(WHAT TO PRODUCE) For the data below, give again exactly the lines from the one containing "Privacy Policy (701, 1201)" through the one containing "Music (634, 397)", both ends included, and no others.

(PROVIDED ENTRIES)
+-------+

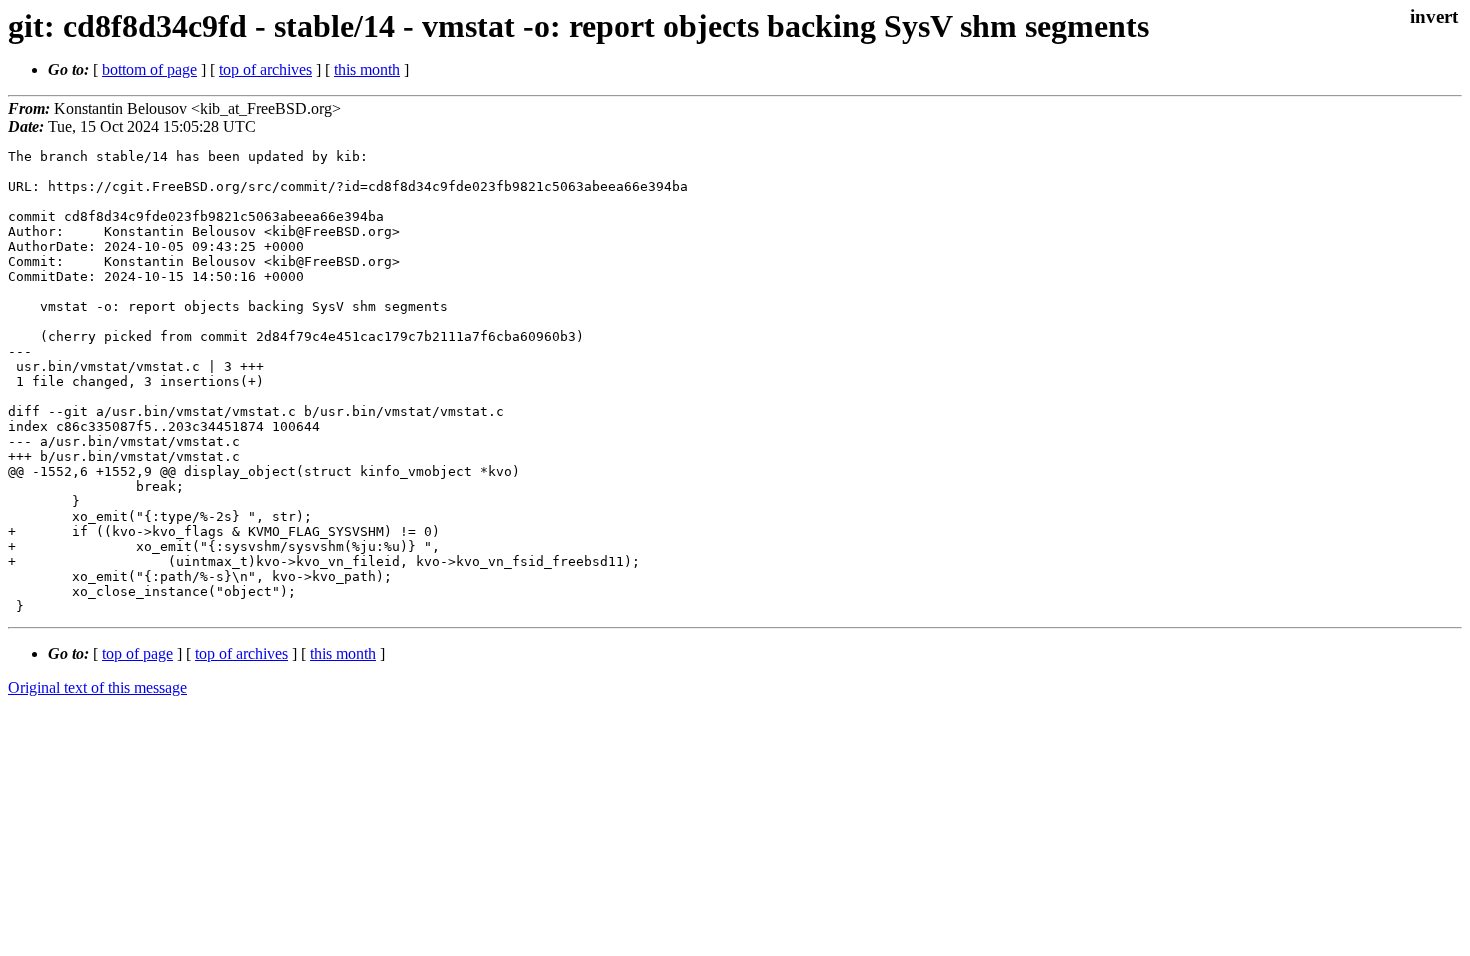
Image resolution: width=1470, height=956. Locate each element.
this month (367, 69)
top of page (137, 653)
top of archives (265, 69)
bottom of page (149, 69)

+-------+

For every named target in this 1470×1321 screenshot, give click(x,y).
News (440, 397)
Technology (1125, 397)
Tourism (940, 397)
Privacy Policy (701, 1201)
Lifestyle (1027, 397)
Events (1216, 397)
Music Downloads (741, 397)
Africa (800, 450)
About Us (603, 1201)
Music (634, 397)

+-------+

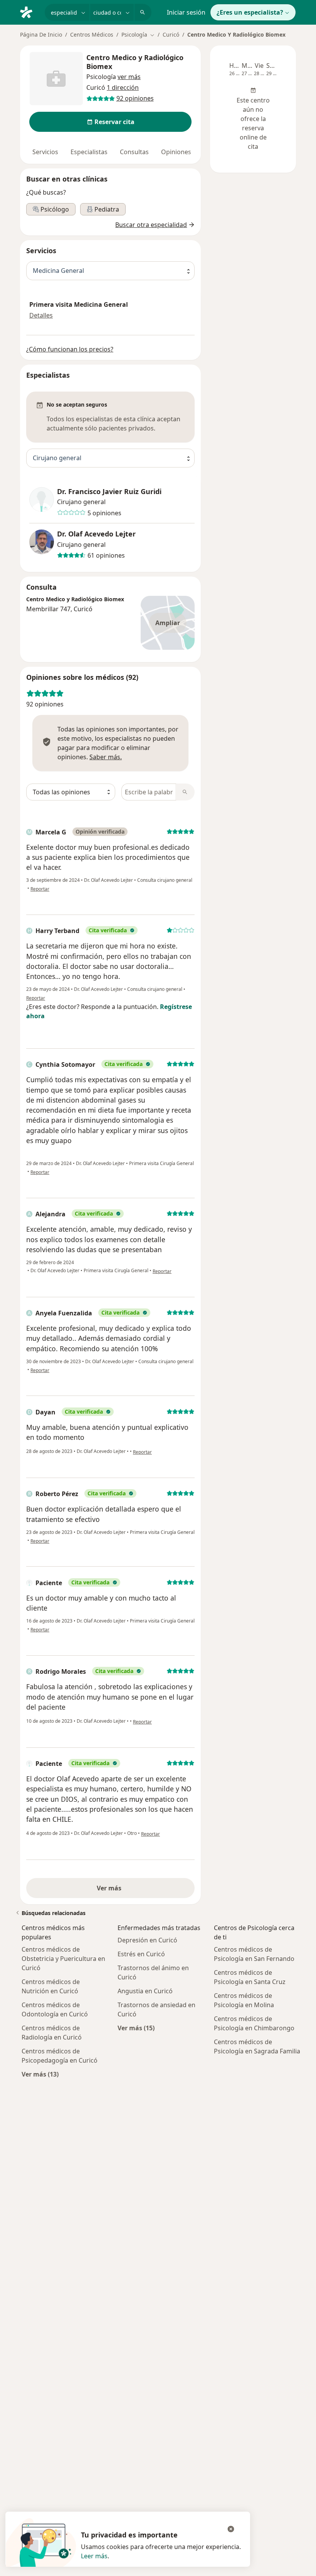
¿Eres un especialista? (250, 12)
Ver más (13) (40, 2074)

+-------+

(RESPONSE AREA)
Privacy Policy (701, 1201)
Lifestyle (1027, 397)
Events (1216, 397)
Music Downloads (741, 397)
Africa (800, 450)
About Us (603, 1201)
Music (634, 397)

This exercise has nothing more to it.